Philippines 2019

Philippines

El Pueblo Unido et la Nation dans tous ses états

Chaque année, au mois de juillet, le traditionnel discours présidentiel sur l’état de la Nation (SONA) pousse dans la rue des milliers de manifestants. 2019 n’a pas dérogé à la règle : ils étaient 5.000 selon la police, 40.000 selon les organisateurs de ce « United People’s SONA » à braver une pluie diluvienne pour dénoncer les renoncements du président Duterte face à une Chine expansionniste et la brutalité (c’est une euphémisme) de ses méthodes.

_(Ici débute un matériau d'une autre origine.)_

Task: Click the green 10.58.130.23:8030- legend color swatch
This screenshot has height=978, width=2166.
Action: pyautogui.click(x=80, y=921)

S’il n’y a qu’une chose à retenir du SONA cru 2019, c’est certainement la présence, derrière une même banderole, de représentants des deux gauches – la radicale d’obédience communiste et l’altermondialiste (plus ou moins social-démocrate) – qui se haïssaient cordialement, ne s’adressaient pas la parole et s’ignoraient ostensiblement depuis des années. Le rapprochement avait toutefois commencé en 2018, quand l’ensemble des organisations syndicales, à l’occasion du 1er mai, défilèrent côte à côte pour la première fois depuis la chute de Ferdinand Marcos, en 1986 (voir: Manille : 1er mai unitaire, enfin !).
Une convergence réaffirmée le 1er mai 2019 et élargie ce 22 juillet.

L’inaltérable popularité de « Rody » Duterte – 79% des philippines se déclarent satisfait du président en dépit des milliers de cadavres qui jalonnent sa guerre à la drogue – et le triomphe de ses partisans lors des récentes élections de mi-mandat (voir : Inquiétantes élections de mi-mandat) ne sont sans doute pas étrangères aux rapprochements entre groupes politiques, secteurs sociaux et représentants de l’église catholique qui, jusqu’ici, ne réussissent au mieux qu’à égratigner le pouvoir en place sans parvenir à constituer une réelle menace.

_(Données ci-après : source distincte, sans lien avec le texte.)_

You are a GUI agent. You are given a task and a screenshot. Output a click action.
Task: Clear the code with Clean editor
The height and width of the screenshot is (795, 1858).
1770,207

Le « United People’s SONA 2019 » rassemblait donc, outre les gauches déjà citées et les organisations (syndicales, paysannes, indigènes, étudiantes…) situées dans leur mouvance, de nombreux prêtres et religieuses catholiques et protestants et des personnalités sans affiliation politique, comme Maria Lourdes Sereno, ex-présidente de la Cour suprême de justice, récemment démise de ses fonctions dans des conditions pour le moins litigieuses (voir : La justice dans la ligne de mire du président).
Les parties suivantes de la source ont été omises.